─── Task material

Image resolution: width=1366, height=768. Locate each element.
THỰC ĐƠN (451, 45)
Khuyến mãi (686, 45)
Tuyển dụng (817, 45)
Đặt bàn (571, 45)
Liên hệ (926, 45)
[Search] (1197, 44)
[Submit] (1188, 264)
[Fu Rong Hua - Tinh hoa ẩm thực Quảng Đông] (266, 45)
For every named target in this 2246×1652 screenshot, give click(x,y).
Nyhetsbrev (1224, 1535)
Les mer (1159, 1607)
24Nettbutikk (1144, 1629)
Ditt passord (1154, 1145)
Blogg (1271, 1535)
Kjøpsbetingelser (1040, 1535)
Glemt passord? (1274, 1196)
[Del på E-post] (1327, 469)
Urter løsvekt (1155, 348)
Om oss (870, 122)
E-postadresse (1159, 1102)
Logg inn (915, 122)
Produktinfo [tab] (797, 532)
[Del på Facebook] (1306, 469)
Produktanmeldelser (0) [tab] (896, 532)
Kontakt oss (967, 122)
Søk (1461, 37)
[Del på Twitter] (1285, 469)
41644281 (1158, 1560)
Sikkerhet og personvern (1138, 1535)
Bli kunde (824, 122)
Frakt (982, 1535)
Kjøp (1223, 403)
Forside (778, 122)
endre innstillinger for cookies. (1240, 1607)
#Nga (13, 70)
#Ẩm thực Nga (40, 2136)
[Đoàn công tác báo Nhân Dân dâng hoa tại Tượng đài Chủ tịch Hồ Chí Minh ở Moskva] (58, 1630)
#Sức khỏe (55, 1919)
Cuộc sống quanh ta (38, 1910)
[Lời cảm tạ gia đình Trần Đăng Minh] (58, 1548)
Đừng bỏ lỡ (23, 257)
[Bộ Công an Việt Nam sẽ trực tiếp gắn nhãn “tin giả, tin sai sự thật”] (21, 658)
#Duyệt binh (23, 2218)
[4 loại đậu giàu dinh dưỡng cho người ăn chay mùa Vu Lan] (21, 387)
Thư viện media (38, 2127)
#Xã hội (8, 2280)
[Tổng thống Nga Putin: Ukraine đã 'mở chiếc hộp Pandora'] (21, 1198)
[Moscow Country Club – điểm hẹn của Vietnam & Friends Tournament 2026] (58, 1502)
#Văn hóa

──────

• Work instruction
Find every line in the records that contains the word "Minh"; copy those lines.

• Answer
[Đoàn công tác báo Nhân Dân dâng hoa tại Tượng đài Chủ tịch Hồ Chí Minh ở Moskva] (58, 1630)
[Lời cảm tạ gia đình Trần Đăng Minh] (58, 1548)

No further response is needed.